# QUESTÕES A RESOLVER:
• a. Enumere, pela ordem em que surgem, todos os números escritos em algarismos no discurso sobre o Supremo Tribunal de Justiça.
• b. Prossiga o discurso sobre o Supremo Tribunal de Justiça a partir da sua última frase.

# EXCERTO DO TEXTO:
1. Neste Acto que nos reúne – neste espaço provisório, que permitiu condições para realizar obras urgentes de recuperação e renovação da sua Casa de sempre – celebramos o Supremo Tribunal de Justiça, na continuidade a caminho de dois séculos, da Instituição Maior da Justiça portuguesa – 185 anos no próximo dia 15 – ou 23, se for considerada a posse do primeiro presidente e conselheiros.
A investidura como juízes do Supremo Tribunal constitui um Acto Grande na História contínua da Instituição e, estou certo, um momento ímpar e de imenso reconforto pessoal no percurso de vida de cada um, sempre dedicados, por modos diversos, à defesa dos valores da Justiça.
Permitam-me, neste dia marcado nas vossas vidas, que partilhe com todos vós, Senhores Conselheiros, o meu sentimento de imenso júbilo e que vos diga que é, para mim, a maior honra institucional ter o privilégio de testemunhar o vosso juramento como juízes do Supremo Tribunal.
Felicito-vos com a maior alegria e acolho-vos calorosamente no Supremo Tribunal de Justiça.
2. O juiz desempenha uma função de garantia da legalidade e da efectividade dos direitos fundamentais.
A exclusiva sujeição à Constituição e à lei é a fonte material de legitimação democrática que constitui a dimensão substancial de democracia.
Na exigência do respeito da Constituição, da lei e dos princípios materiais, que todos têm assento constitucional no desenvolvimento do princípio democrático, está a conexão com a vontade democrática do povo e a soberania popular, expressa na fórmula constitucional que afirma que a justiça é administrada em nome do Povo.
O imperativo de motivação das decisões é um factor constitutivo da legitimidade constitucional.
No modelo de organização não hierárquico e de independência, fundado no respeito da Constituição, da lei e dos princípios, a função dos supremos tribunais, sobretudo se forem, como o nosso, um tribunal de substituição e não de cassação, constitui a garantia maior da integridade da ordem jurídica contra a multiplicação e a fragmentação das jurisprudências.

# EXCERTOS DE DADOS:
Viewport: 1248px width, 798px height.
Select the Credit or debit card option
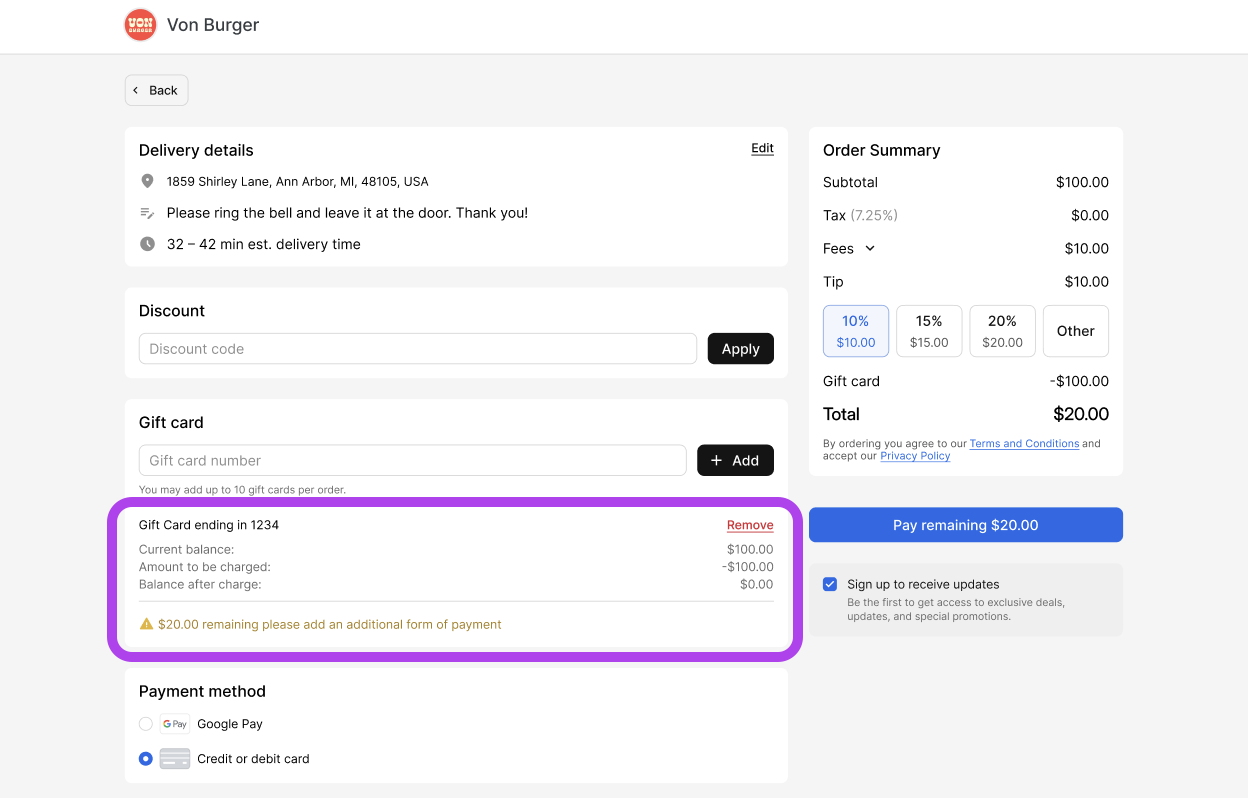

* * *

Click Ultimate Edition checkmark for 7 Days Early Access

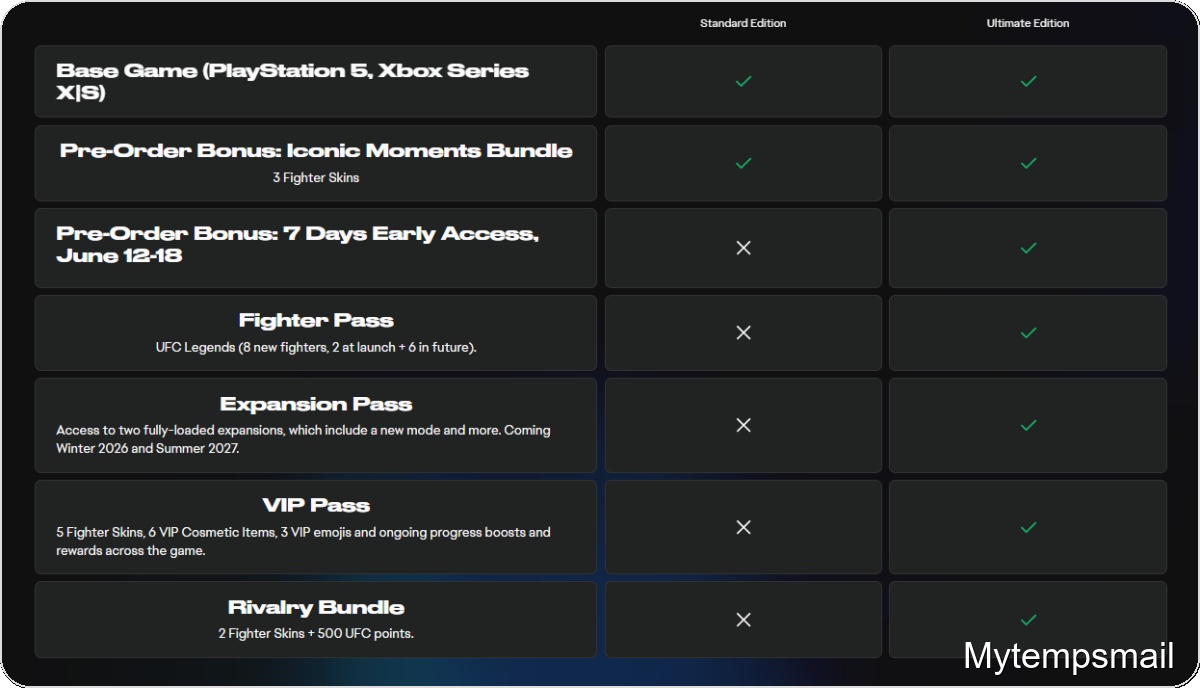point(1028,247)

---

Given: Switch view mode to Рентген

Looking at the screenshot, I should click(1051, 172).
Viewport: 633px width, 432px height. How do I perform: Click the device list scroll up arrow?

# RESPOSTAS:
• a. 1, 185, 15, 23, 2

• b.
Neste modelo não hierárquico, o sentido constitucional da independência impõe-nos modos de compreensão e acção compatíveis com a certeza e a segurança jurídicas, garantes da confiança e adequados a construir a harmonia e a estabilidade necessárias nos critérios jurisprudenciais, que façam a solidez do Estado que seja efectivamente de Direito e, no fundo, de direitos.
Este equilíbrio deve ser o resultado de consistente preparação de culturas institucionais integradas e intelectualmente abertas, sem solipsismos estéreis, bem como de sistemas equilibrados de instâncias que previnam ou impeçam a dispersão injustificada de critérios jurisprudenciais.
A alteração relevante das condições sociais exige a reinterpretação da lei para além do legislador histórico, que não é mais palavra sagrada quando novas questões, novas áreas e outras circunstâncias requerem a intervenção do juiz.
Na renovação do método, outros conceitos são desenhados.
Saliento a interpretação conforme, o consenso como caminho de análise, a abertura cosmopolita pelo conhecimento informado, sem deferência nem fechamento em nacionalismo metodológico, o recurso a elementos subsidiários materiais e extra-sistemáticos, as posições da doutrina, a argumentação com fontes comparadas e sistemas normativos não legais.
E no nosso contexto de interacção, o diálogo com os tribunais europeus tem de estar presente no comprometimento sólido de argumentação e partilha em benefício da confiança e da garantia dos valores do Estado de direito na Europa.
No plano metódico fazemos a síntese de várias jurisprudências.
O pragmatismo jurisprudencial, que assume um «papel regulativo e recentrador das controvérsias jurídicas» para reduzir a complexidade.
A jurisprudência dos princípios ou principialista conjuga a aplicação de princípios sem desprezar regras jurídicas precisas, com um sistema aberto de valores e princípios – igualdade, equidade adequação, confiança, proporcionalidade, necessidade, segurança jurídica.
E na inquietude do tempo presente, a jurisprudência do contexto, com a «necessidade de compreensão das situações da vida e das experiências primárias de cada um»; mas sempre com as «cautelas impostas pela racionalidade jurídico-normativa».
Sempre com uma prevenção – que é prudência base da jurisprudência.
O «entusiasmo interpretativo» não será, propriamente, uma virtude judicial.
Entre a «prudência interpretativa» e o «activismo judicial», num debate sempre inacabado, a decisão há-de ser a síntese nas funções complementares do legislador e do juiz.
Como sublinha Michal Bobek, em Comparative Reasoning in European Supreme Courts, o modelo de decisão deve ser legal-racional, que liberte os juízes do aperto formal dos códigos, mas os sujeite aos valores e ao princípio da legalidade, da consistência e da racionalidade, e os limite pela vontade expressa do legislador ao nível dos princípios e valores expressos na lei.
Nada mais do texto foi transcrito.